En tout cas, ils l'ont réaffirmé le 11 avril 2024. Toutefois, quelques réajustements ont été faits. En effet, initialement prévue pour trois jours, la manifestation a été écourtée à deux jours et devra donc se tenir les 12 et 13 avril alors que son itinéraire a été légèrement modifié. En tout cas, la mise en garde du pouvoir contre «les éventuels contrevenants qui devront répondre de leurs actes conformément aux lois de leur pays», n'aura pas fait fléchir l'opposition politique. Cette dernière semble plus que jamais déterminée à aller jusqu'au bout dans sa contestation. En fait, sans forcément rejeter le contenu du nouveau texte qui, selon certains experts, limite les pouvoirs du président de la République et renforce la démocratie, du fait du passage du régime présidentiel à un régime parlementaire, c'est l'opportunité même de la révision constitutionnelle qui pose problème au Togo.
Le pouvoir a mis la charrue avant les boeufs
Qu'y a-t-il de si urgent pour que le président au pouvoir depuis 2005, qui a déjà opéré une révision constitutionnelle en 2019, procède à un nouveau changement de la Loi fondamentale? En tout cas, pour l'opposition, il n'y pas de duperie possible ; elle qui se laisse convaincre qu'il s'agit d'une énième manoeuvre du pouvoir Gnassingbé pour prolonger son règne à la tête de l'Etat. Et elle n'a pas tort, puisque la nouvelle Constitution viendra remettre les compteurs à zéro et offrir ainsi une «virginité électorale» à celui qui est à près de deux décennies de règne sans partage.

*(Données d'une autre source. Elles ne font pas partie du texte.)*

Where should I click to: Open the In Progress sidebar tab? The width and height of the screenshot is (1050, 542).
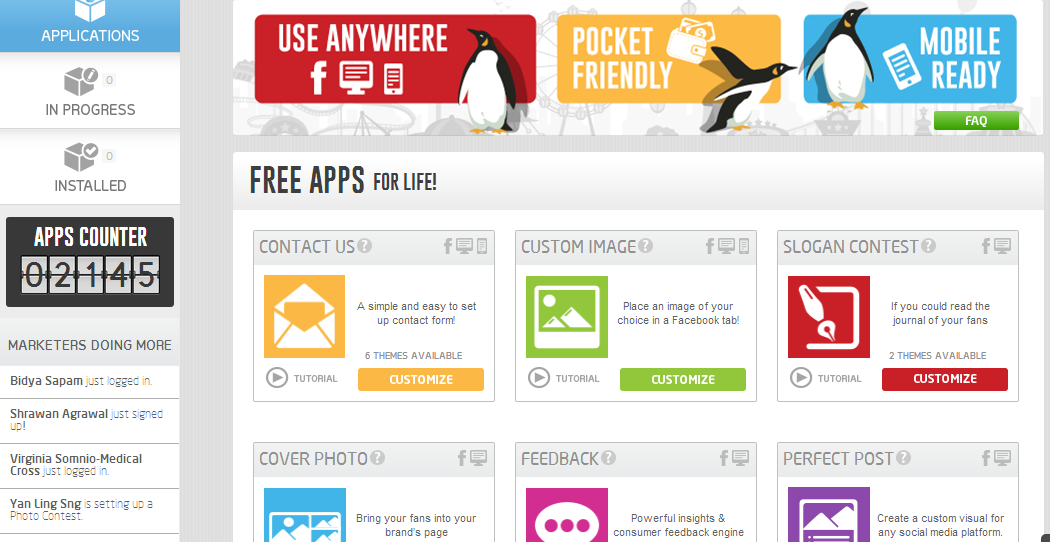point(90,91)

Cette révision constitutionnelle éveille d'autant plus de soupçons que la procédure ne semble pas avoir été rigoureusement suivie jusqu'au bout. Tout porte à croire que le texte a été rédigé par une minorité sans la moindre inclusion de la majorité encore moins du peuple. C'est, en tout cas, ce que dénoncent l'opposition et la société civile. Et la campagne de sensibilisation sur ce texte, initiée dans la foulée par le gouvernement, qui a repoussé les législatives au 29 avril au lieu du 20, est la preuve que le pouvoir a mis la charrue avant les boeufs dans le processus d'adoption de la nouvelle Constitution. Dès lors, on se demande jusqu'où ira le bras de fer entre le pouvoir et l'opposition dont l'élément déterminant est visiblement le peuple qu'il faudrait, pour chacun de ses deux camps, avoir de son côté? Le temps nous le dira assurément. Pourvu que le Togo en sorte gagnant ! C'est tout le mal qu'on puisse souhaiter à ce pays en quête de démocratie et de développement.